Knoxville (WVLT) As Knox County prosecutors try to put four more people on death row, there are larger questions about the death penalty in Tennessee.
Convicted killers are spending decades on death row, as courts repeatedly postpone execution dates.
With lawsuits claiming lethal injection causes unnecessary pain, there is a potential for more delays than ever before.
Volunteer TV's Rob Pratt takes a closer look at the backlog and what some experts are saying about it.
Most agree the state's announcement that it will seek the death penalty against all four carjacking, murder suspects is no surprise.
But even if the state gets what it's asking for at trial next year, executions could still be decades away.
Penny White, University of TN College Law Director says, "well I don't think it's going to be any shorter than it's been in the past."

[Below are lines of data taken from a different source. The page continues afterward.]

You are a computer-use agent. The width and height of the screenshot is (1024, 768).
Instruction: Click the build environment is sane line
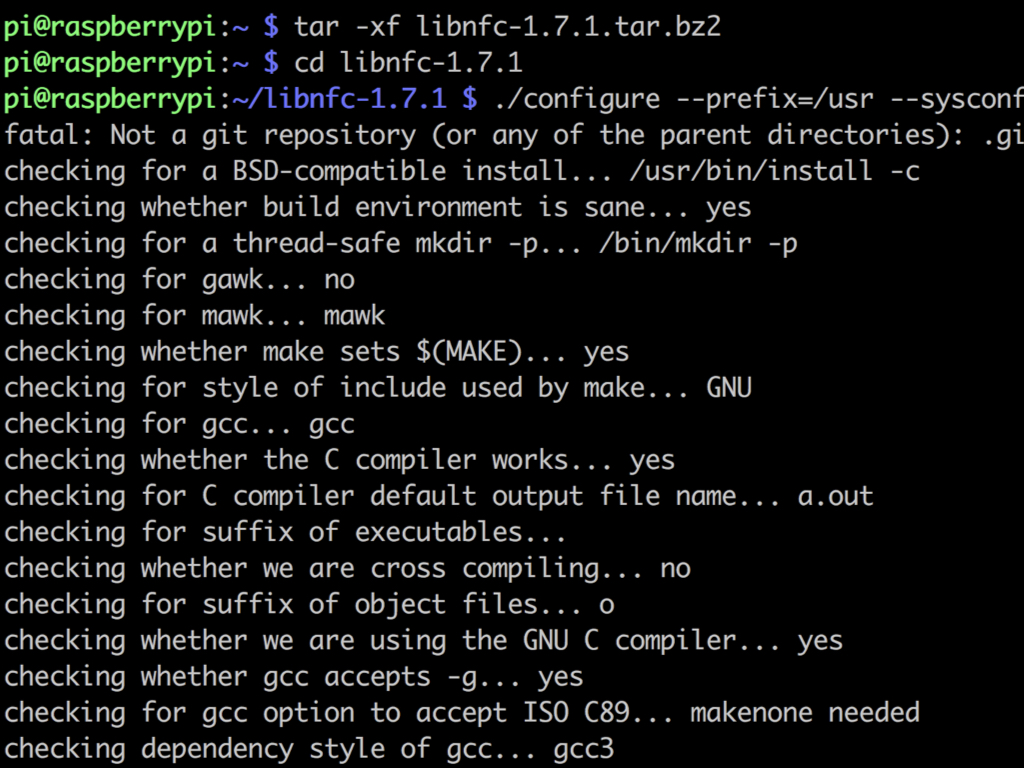coord(377,208)
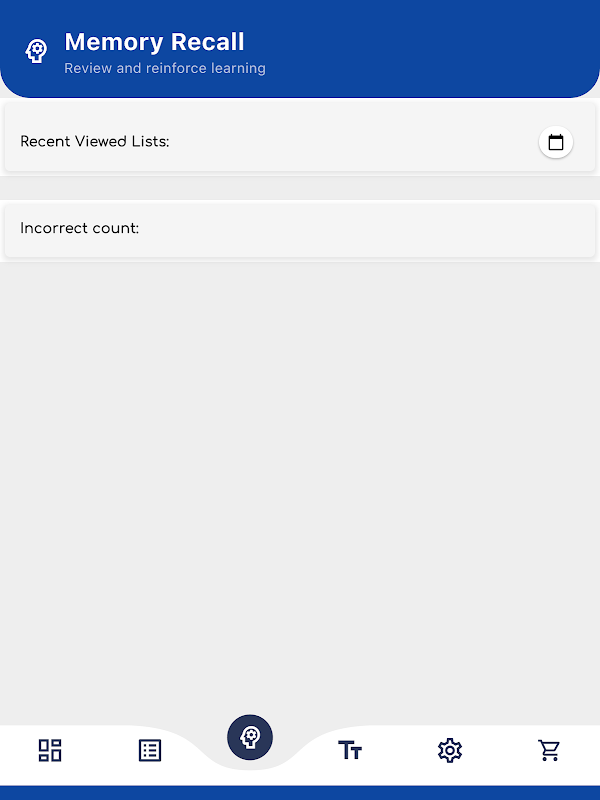This screenshot has width=600, height=800.
Task: Open the settings gear tab
Action: (x=450, y=750)
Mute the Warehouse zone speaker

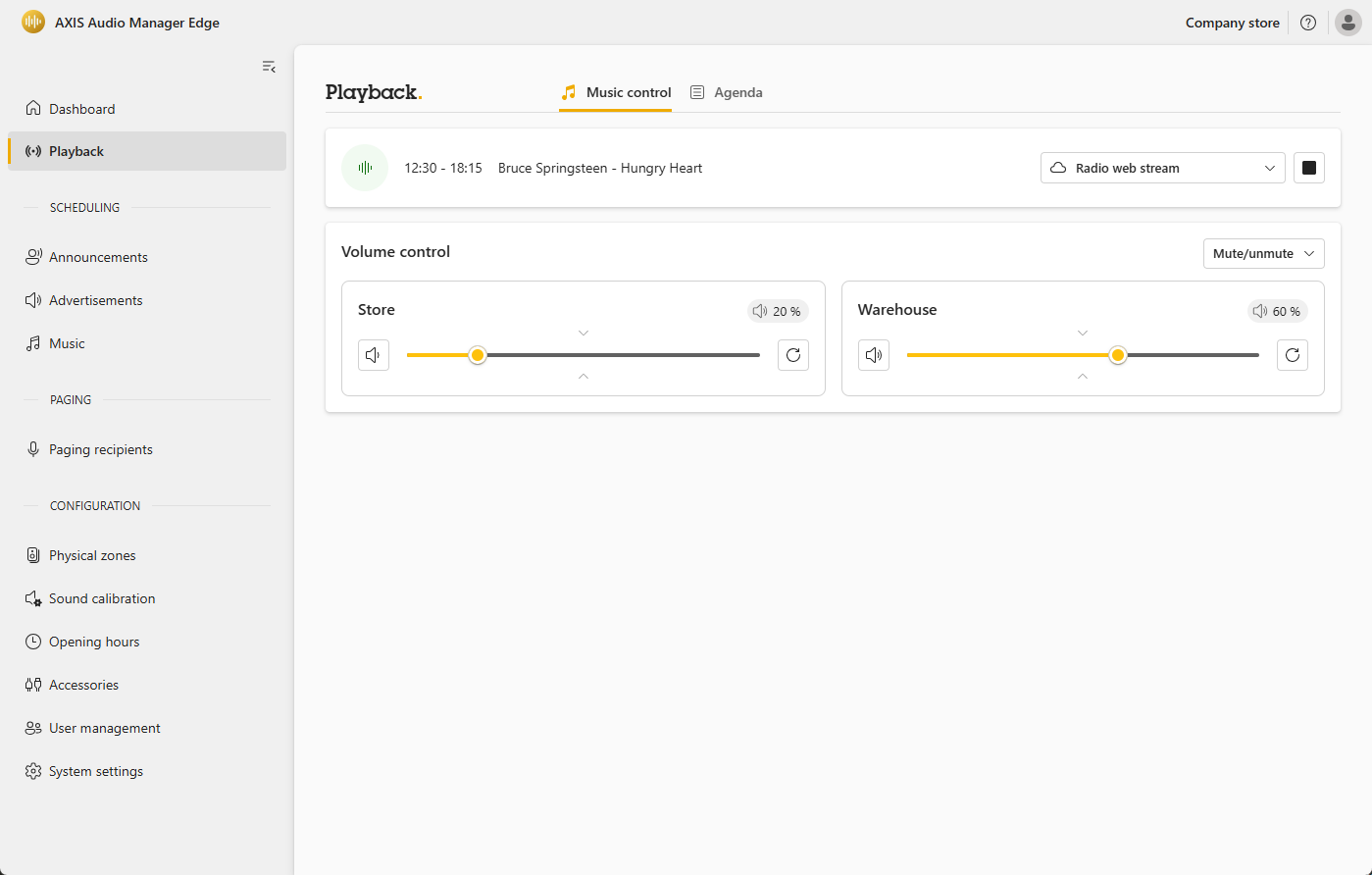(x=874, y=355)
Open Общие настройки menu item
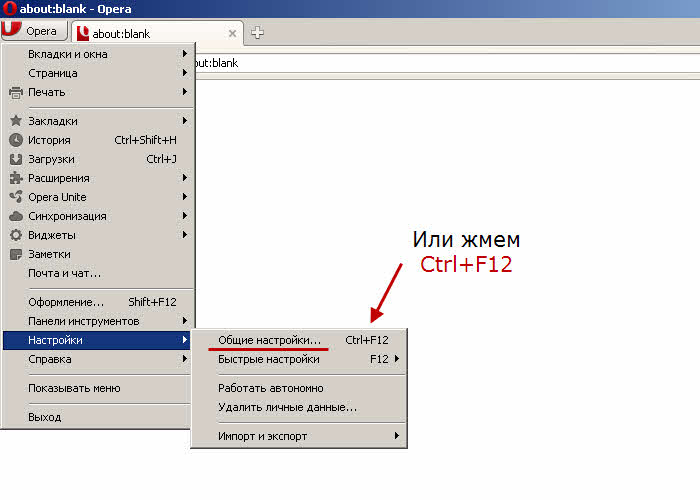This screenshot has height=500, width=700. pyautogui.click(x=270, y=340)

U.T. Law Professor Penny White was a Tennessee Supreme Court Justice a dozen years ago.
"We are talking about the state taking a life, we want to get it right, and I think with the great controversy over how to legally kill someone, that we should expect that the time table will be even longer than it's been in the past."
There are 96 people on death row in Tennessee.
The average stay since the current death penalty law was enacted in 1977 is more than two decades.
Al Schmutzer says, "over three times as many have died of natural causes on death row as have been executed. That, in itself, is an indictment of the system."
Former District Attorney General Al Schmutzer is part of a legislative committee studying the death penalty.
While he's never opposed capital punishment, he says the long delays are destroying the credibility of the system.
Schmutzer says, "if we cannot actually carry out what we say we are going to do in a reasonable amount of time, then we really need to get rid of it because I think it's doing more harm than good.